In the poem, among many crisp cases, there’s even distance from the young man (stanza three) in the assumption that youth are either ‘sinners’ or more tempted to be so. Ending the poem with voting spotlights its power’s timelessness, and reminds me of this incredible video of Brittany Packnett Cunningham. Standing up is hard work, yes, but nothing changes if we don’t. And even if change could happen in a hypothetical vacuum, we’d still be in it. No matter what.
Further, throughout the poem there is the idea that coping mechanisms (alcohol, most frequently here) are societally-deemed ‘sin’ and moral failure, bearing the burden of these labels. I think of the line in Beloved by Toni Morrison, “Clever, but schoolteacher beat him anyway to show him that definitions belonged to the definers—not the defined.”

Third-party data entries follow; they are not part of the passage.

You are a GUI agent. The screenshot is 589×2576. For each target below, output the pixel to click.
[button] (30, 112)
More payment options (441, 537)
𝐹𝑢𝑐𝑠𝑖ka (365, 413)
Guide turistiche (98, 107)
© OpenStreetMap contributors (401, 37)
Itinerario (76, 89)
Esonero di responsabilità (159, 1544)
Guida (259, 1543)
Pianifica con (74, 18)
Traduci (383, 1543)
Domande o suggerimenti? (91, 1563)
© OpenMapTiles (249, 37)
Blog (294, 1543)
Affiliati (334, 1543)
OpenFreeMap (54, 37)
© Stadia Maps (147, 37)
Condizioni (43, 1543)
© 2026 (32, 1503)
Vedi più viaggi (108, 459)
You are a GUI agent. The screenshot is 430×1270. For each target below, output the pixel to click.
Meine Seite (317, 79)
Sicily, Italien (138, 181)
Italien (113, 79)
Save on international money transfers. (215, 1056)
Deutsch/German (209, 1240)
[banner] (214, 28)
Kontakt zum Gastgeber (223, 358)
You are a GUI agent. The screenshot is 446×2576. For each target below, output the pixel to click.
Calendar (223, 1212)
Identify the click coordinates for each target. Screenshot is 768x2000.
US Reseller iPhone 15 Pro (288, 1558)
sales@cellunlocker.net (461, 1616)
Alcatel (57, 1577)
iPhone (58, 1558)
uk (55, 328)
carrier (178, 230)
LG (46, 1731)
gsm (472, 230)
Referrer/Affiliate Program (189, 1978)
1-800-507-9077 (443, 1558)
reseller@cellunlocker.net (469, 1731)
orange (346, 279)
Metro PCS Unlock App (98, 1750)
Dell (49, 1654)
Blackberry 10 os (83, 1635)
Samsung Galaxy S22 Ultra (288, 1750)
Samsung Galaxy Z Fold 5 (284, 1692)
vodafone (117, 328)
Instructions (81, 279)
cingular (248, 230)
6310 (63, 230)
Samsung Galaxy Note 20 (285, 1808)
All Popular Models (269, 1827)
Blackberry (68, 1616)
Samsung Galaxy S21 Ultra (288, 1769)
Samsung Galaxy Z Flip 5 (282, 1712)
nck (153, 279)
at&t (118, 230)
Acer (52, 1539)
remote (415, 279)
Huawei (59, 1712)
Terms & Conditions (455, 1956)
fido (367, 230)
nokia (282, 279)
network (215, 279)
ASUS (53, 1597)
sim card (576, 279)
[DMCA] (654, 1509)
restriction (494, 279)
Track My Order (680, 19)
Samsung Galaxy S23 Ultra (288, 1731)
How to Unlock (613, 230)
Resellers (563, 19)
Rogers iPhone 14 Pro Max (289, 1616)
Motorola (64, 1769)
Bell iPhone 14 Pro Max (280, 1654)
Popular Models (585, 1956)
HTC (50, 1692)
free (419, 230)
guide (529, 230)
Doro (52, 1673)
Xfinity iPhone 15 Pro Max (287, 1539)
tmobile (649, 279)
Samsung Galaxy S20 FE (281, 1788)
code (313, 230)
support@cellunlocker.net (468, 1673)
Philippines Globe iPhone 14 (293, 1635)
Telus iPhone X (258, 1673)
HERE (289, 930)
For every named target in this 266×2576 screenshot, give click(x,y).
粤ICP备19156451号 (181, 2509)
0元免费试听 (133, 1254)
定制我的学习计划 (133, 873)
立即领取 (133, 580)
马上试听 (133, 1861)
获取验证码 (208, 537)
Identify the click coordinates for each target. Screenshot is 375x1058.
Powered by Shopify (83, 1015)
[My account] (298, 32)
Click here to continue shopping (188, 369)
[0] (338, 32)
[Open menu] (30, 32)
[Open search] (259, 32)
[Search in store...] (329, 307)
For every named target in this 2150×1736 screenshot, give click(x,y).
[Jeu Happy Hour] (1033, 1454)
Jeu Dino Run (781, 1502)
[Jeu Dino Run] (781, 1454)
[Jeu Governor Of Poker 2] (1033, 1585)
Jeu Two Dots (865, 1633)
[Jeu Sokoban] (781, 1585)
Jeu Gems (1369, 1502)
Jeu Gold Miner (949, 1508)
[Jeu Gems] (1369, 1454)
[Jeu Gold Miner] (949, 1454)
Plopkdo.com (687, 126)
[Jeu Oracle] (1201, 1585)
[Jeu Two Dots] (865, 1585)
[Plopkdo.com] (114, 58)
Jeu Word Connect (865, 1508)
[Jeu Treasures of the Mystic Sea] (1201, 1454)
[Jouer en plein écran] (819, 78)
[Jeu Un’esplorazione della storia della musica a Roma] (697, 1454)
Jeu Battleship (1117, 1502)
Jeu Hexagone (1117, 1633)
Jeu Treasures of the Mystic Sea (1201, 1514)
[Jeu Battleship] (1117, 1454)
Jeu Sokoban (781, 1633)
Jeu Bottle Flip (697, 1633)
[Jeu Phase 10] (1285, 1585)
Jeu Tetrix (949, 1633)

This emphasizes how readily people are characterized as immoral if they’re unable to ‘use alcohol to cope properly or with etiquette so as not to stain the status quo.’ When people wrestle with substances, it’s disturbing how easily we cast them under the shade of ‘immoral’ or ‘sinful’ as if their struggles were an innate and fated personal choice rather than a survival of the world in which they live (multiple truths coexist rather than minimize: alcohol addictions are, of course, deeply harmful). This was and is especially true for Black people (and other POC) and it’s a violent way to evade empathy.
To reply to Frances Ellen Watkins Harper, it’s not “nothing for us to idly sleep / While the cohorts of death their vigils keep” because we’re never removed or separated from anything. As Audre Lorde says, “There is no such thing as a single-issue struggle because we do not live single-issue lives.” You could easily substitute the word ‘person’ for ‘issue’ in this sentence.